Resilience and sovereignty in the cloud. With several multinational technology companies announcing their intentions to set up on-shore cloud services in New Zealand, what should we expect and what questions do we need to be asking? We heard from Phil Pennington (RNZ), Dr Te Taka Keegan (University of Waikato), Louisa Joblin (Duncan Cotterill) and Don Christie (Catalyst IT) about the need to ensure Māori sovereignty over cloud services, data & AI; what legal and governance issues are at stake; and the case for strengthening NZ's domestic cloud and AI capabilities through procurement decisions and use of open source technology.
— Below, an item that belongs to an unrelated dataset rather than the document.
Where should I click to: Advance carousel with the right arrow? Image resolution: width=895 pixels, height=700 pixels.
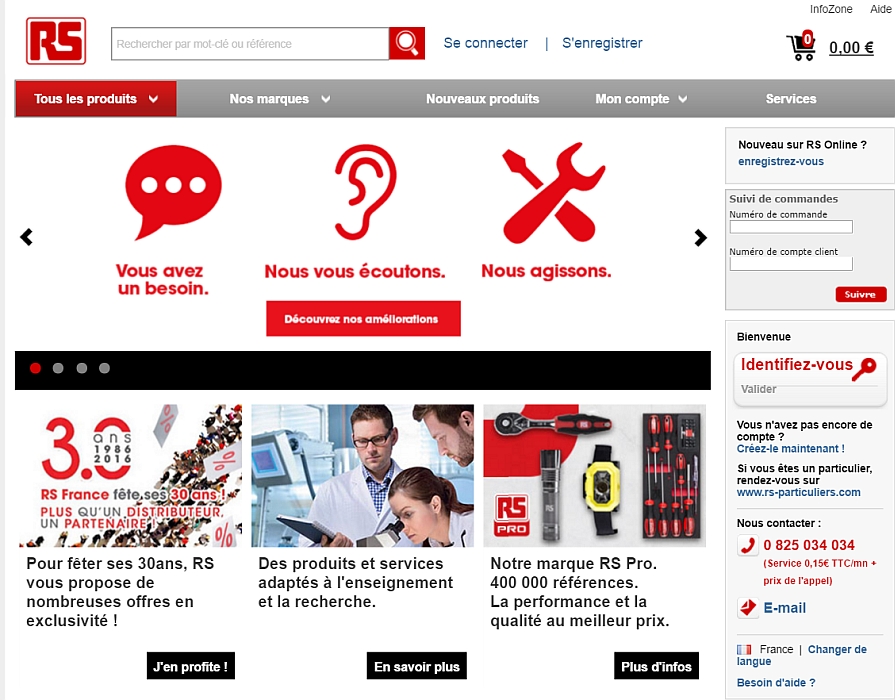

Cyber security. We wrapped up the day with some great cyber security tips and tricks from Steve Honiss and Elf Eldridge (ZX Security). Good governance is essential for cyber security - so you can refer your senior managers to this Cyber Risk Guide from the Institute of Directors New Zealand! But it is also on us to be identifying and raising the risks that we see (rather than sweeping them under the carpet...) and making sure that they are addressed, or are accepted by a manager with the appropriate level of seniority. One category of cyber attacks are those intentionally targeted at our organisation - we can and should be preparing for these - for example by implementing these Critical Controls from the Computer Emergency Response Team (CERT) - see here for they could help prevent a ransomware incident. However we also need to think of a second category - opportunistic attacks. These are generally based on newly-discovered software vulnerabilities, and cannot be anticipated. Instead we need to be investing in our people and putting in place good incident response processes (e.g. by ensuring incident response plans are kept in one place and have a clear summary. Finally - don't put sensitive information in ChatGPT, because it will be used to retrain the model and could be accessed by another user!